Allo stesso tempo è una letteratura del fare e del coraggio, di ciò che può compiere un uomo su di sé quando è lasciato a sé stesso ma anche davanti a un paesaggio, quello della sua vita, che non porterà mai quello che si aspetta, ma, purtuttavia, al momento in cui deve morire (ultima pagina di questo libro) lui, quando la morte penetra dentro la sua stanza, comprende improvvisamente la verità, incontra una verità. E non sa nemmeno ancora di preciso bene quale, ma l’ha cercata e si sente degno di essere un uomo».

Conclude il leader socialista: «Dunque, il tema va controcorrente, in tempi di libri in cui non c’è altro che il declino, la decadenza, la fine. Ho trovato che, senza pretendere di giungere ad alcuna morale, senza imporre nulla, si ha un libro che significa - a mio avviso senza alcun dubbio -, il ritorno o l’arrivo di qualche cosa».

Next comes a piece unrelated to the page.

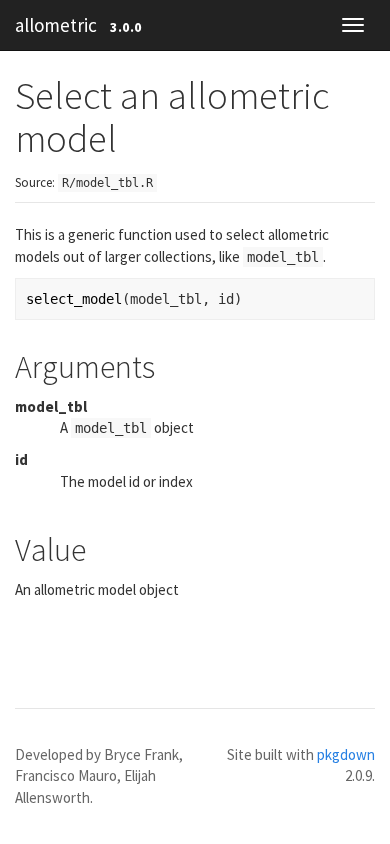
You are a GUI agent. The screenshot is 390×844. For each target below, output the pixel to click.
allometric (56, 25)
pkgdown (346, 754)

La forza del simbolismo allegorico del romanzo buzzatiano, perché fece una tale presa su Mitterrand?

Proviamo a ipotizzare. Lo statista francese fu un combattente volitivo e tenace, nel lungo cammino della sua ascesa al potere, dopo il 1958.

La sua disciplina interiore fu talmente finalizzata all’obiettivo storico da raggiungere – il primato delle forze di sinistra e la loro ascesa al governo in un sistema costituzionale che, agli esordi della Quinta Repubblica, egli aveva considerato dittatoriale – da rappresentare una felice metafora della militare determinazione di Drogo.

A Mitterrand, infatti, si attribuiscono due primati: fu l’unico leader politico a partecipare a quattro elezioni presidenziali, e il solo a “regnare” sul suo Paese per 14 anni consecutivi, dal 1981 al 1995.

Benché gli fosse stato diagnosticato un cancro, fin dal 1982, non soltanto mantenne le redini del governo, nascondendo il suo male, ma portò a termine anche il secondo mandato.